● Problem description
An exact reproduction is needed of every line from the beginning of the data down to and including the line that contains "Given: Sort posts by the Date column", minus the pictures.

------ Dataset content

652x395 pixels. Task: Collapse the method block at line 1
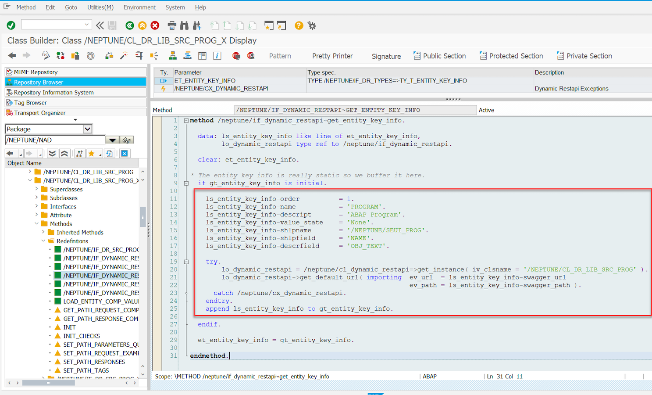(x=186, y=121)
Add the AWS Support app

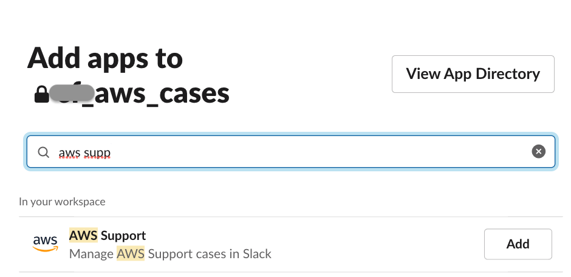pos(518,244)

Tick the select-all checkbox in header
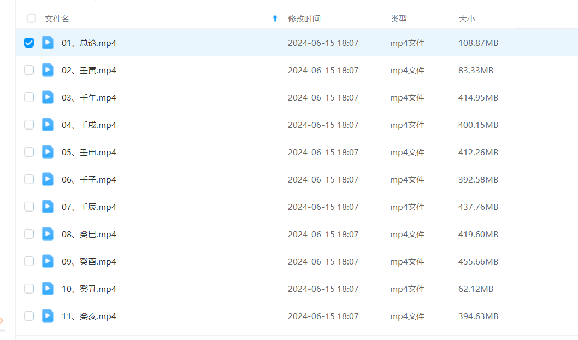coord(31,19)
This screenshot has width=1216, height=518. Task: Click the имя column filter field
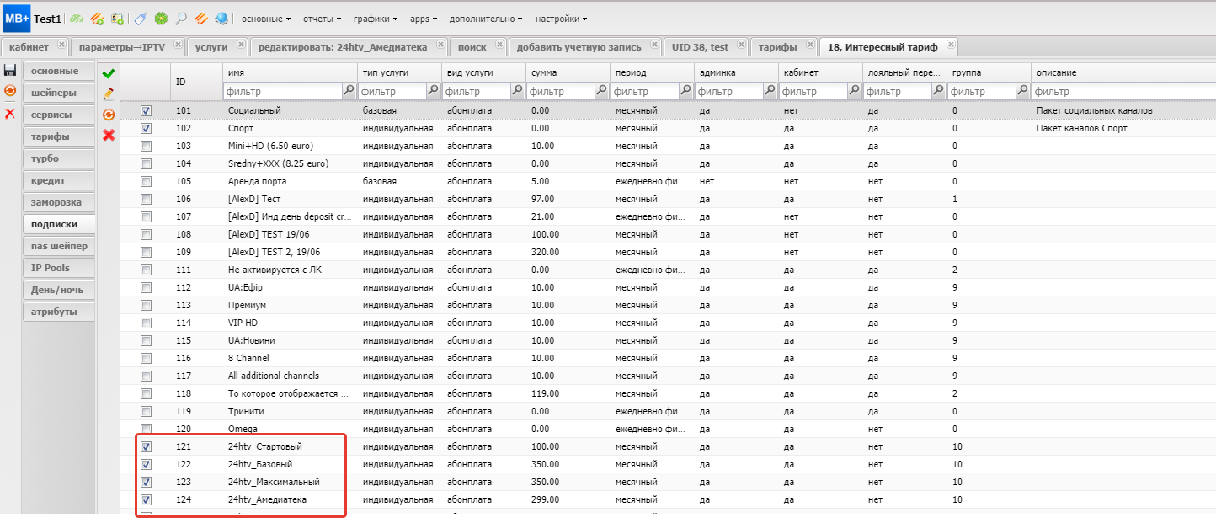coord(281,91)
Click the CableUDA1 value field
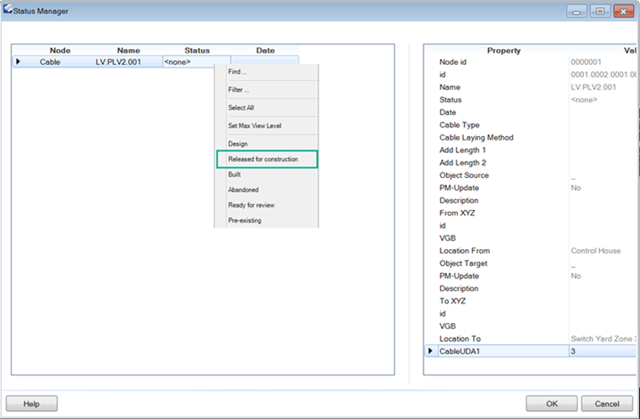The height and width of the screenshot is (419, 640). pyautogui.click(x=600, y=351)
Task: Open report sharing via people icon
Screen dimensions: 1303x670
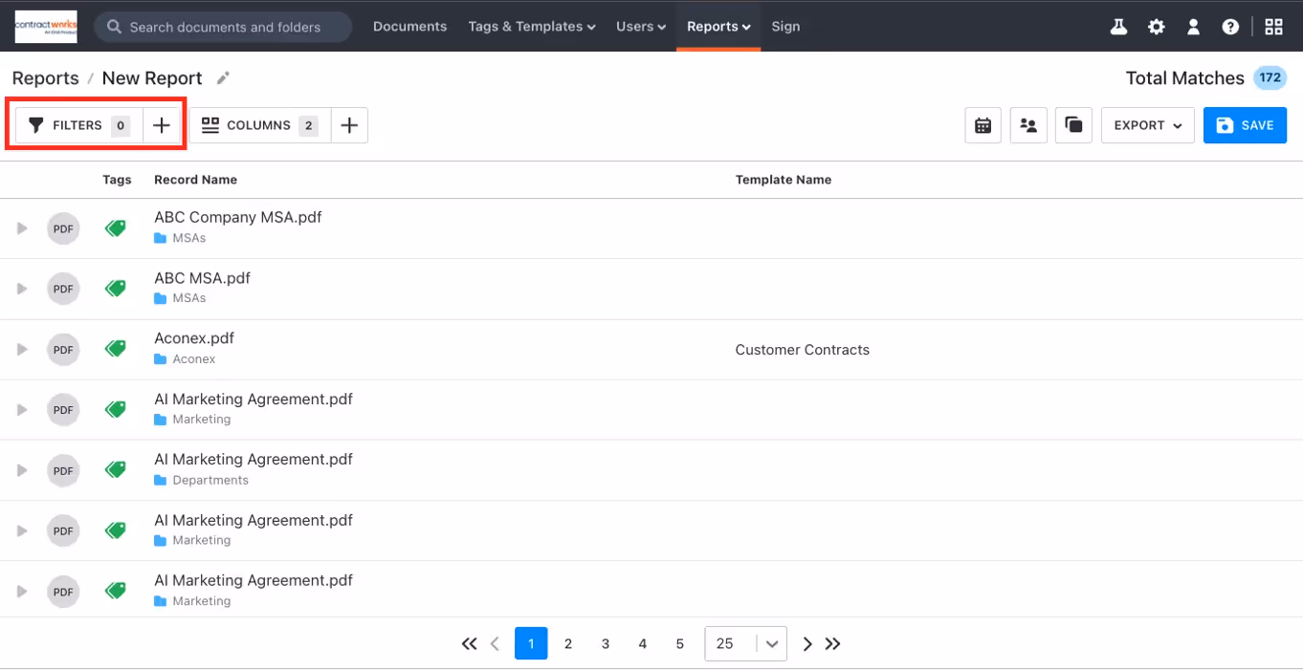Action: [x=1027, y=124]
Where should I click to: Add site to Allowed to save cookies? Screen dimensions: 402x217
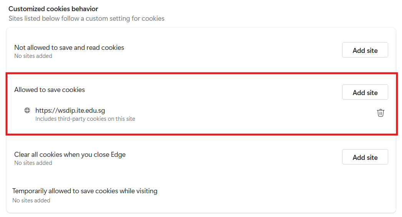pos(365,92)
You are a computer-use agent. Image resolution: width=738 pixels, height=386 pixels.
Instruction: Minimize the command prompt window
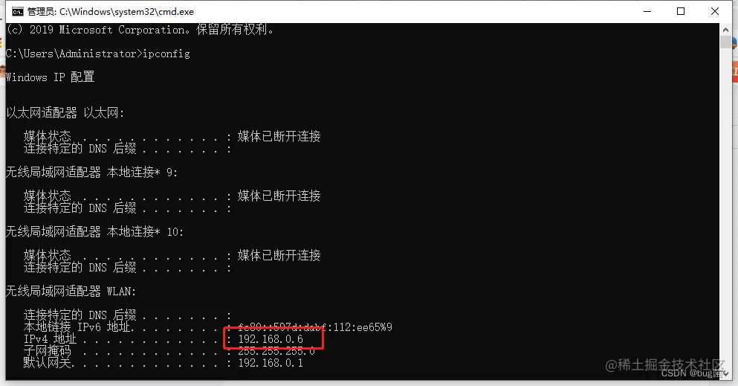tap(647, 11)
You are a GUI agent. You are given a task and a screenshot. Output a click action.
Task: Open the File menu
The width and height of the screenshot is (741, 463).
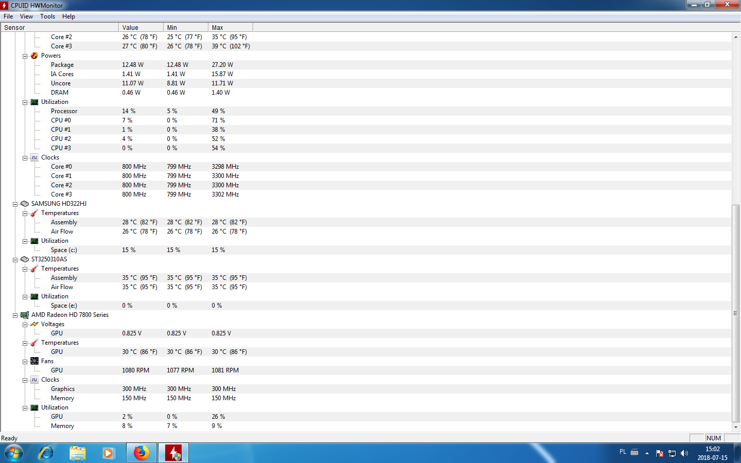pyautogui.click(x=8, y=16)
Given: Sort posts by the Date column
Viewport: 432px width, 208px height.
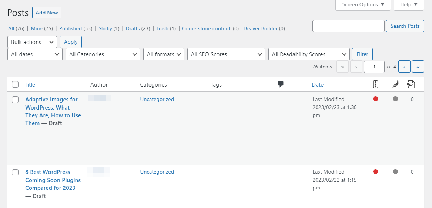Looking at the screenshot, I should (x=318, y=85).

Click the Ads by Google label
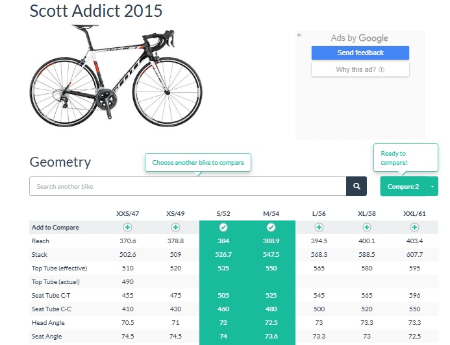(359, 38)
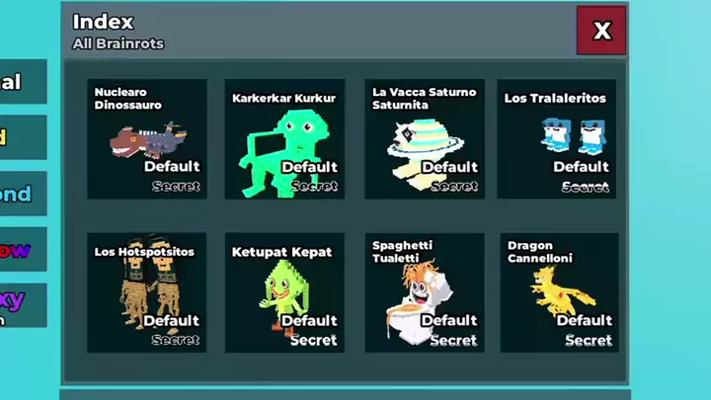The width and height of the screenshot is (711, 400).
Task: Click the All Brainrots subtitle
Action: coord(118,43)
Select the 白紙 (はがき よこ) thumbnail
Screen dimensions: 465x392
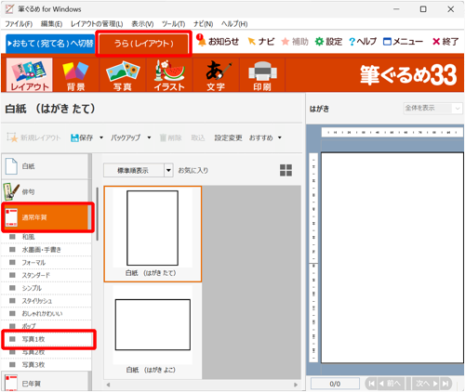pyautogui.click(x=153, y=330)
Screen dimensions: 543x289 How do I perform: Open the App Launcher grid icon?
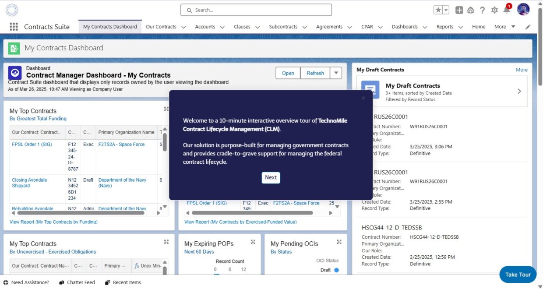(x=14, y=27)
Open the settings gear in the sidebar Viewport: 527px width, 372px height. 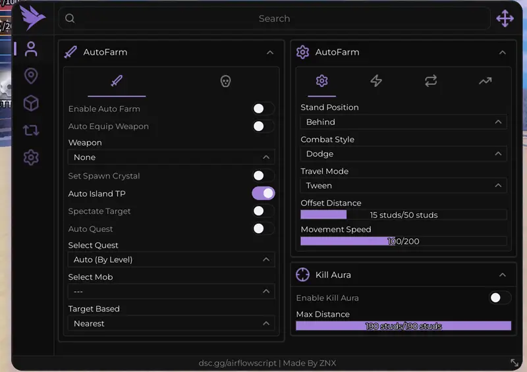coord(31,157)
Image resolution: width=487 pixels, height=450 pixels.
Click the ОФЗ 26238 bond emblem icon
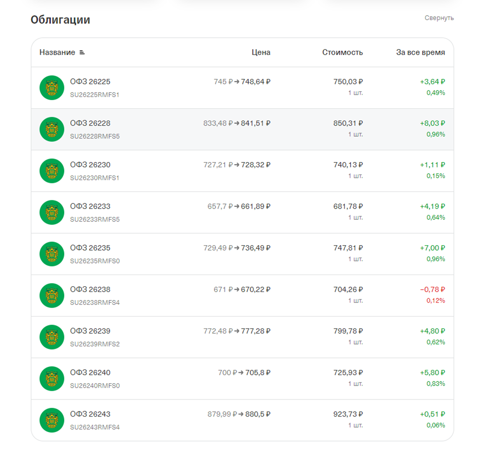(x=52, y=296)
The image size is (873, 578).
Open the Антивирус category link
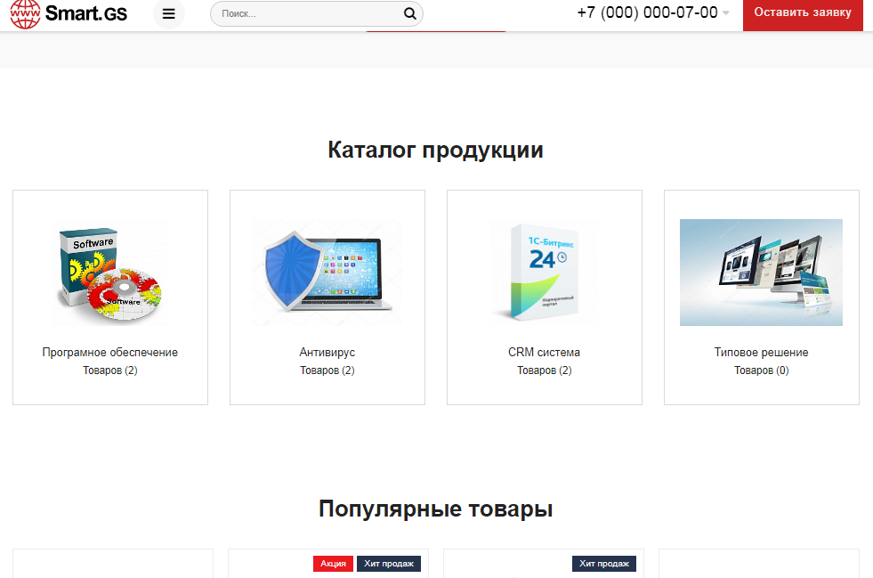point(327,353)
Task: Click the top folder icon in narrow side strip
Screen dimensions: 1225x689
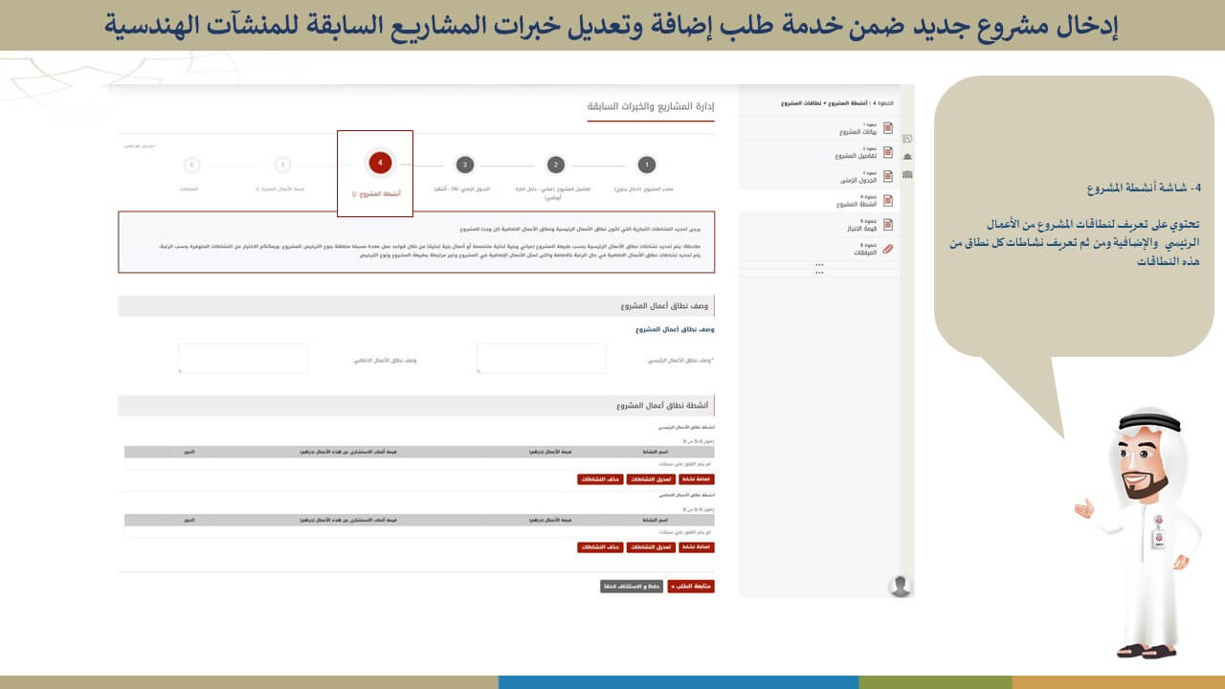Action: click(x=907, y=139)
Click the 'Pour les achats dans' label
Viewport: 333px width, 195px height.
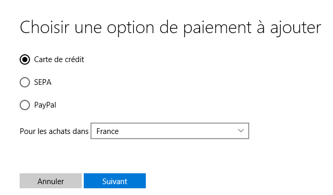click(x=54, y=131)
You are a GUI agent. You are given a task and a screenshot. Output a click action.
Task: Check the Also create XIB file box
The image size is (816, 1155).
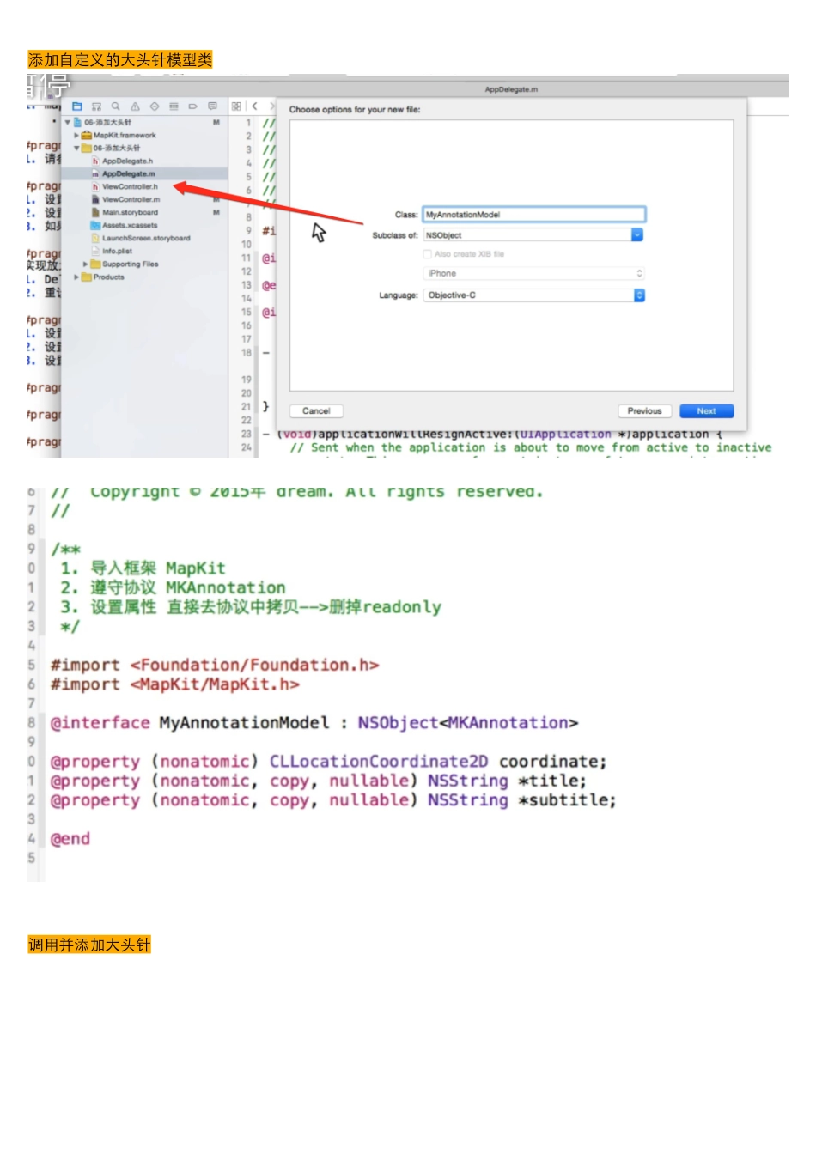[427, 254]
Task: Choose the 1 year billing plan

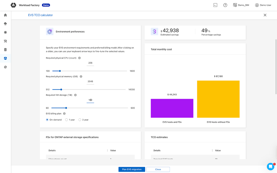Action: pyautogui.click(x=67, y=120)

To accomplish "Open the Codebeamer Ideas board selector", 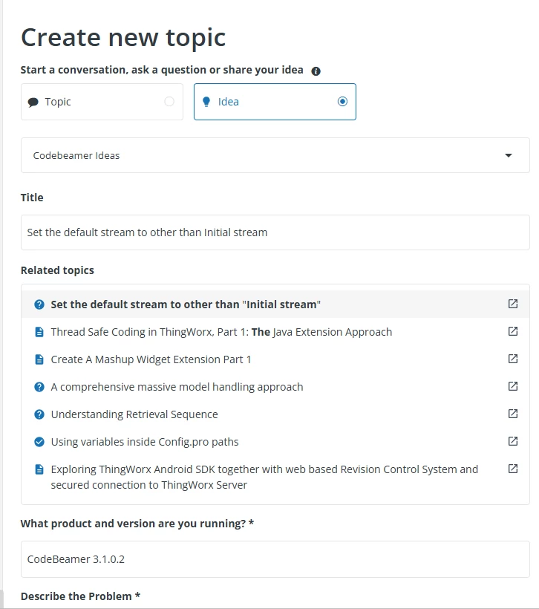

------------

● Finished exercise
652x395 pixels. Task: Collapse the method block at line 1
(x=186, y=121)
Add the AWS Support app

pos(518,244)

Tick the select-all checkbox in header
coord(31,19)
This screenshot has width=1216, height=518. Task: Click the имя column filter field
coord(281,91)
Click the CableUDA1 value field
The height and width of the screenshot is (419, 640). pyautogui.click(x=600, y=351)
Task: Open report sharing via people icon
Screen dimensions: 1303x670
Action: [x=1027, y=124]
Where should I click to: Add site to Allowed to save cookies? Screen dimensions: 402x217
pos(365,92)
You are a computer-use agent. Image resolution: width=738 pixels, height=386 pixels.
Instruction: Minimize the command prompt window
tap(647, 11)
You are a GUI agent. You are given a task and a screenshot. Output a click action.
Task: Open the File menu
The width and height of the screenshot is (741, 463).
pyautogui.click(x=8, y=16)
Given: Sort posts by the Date column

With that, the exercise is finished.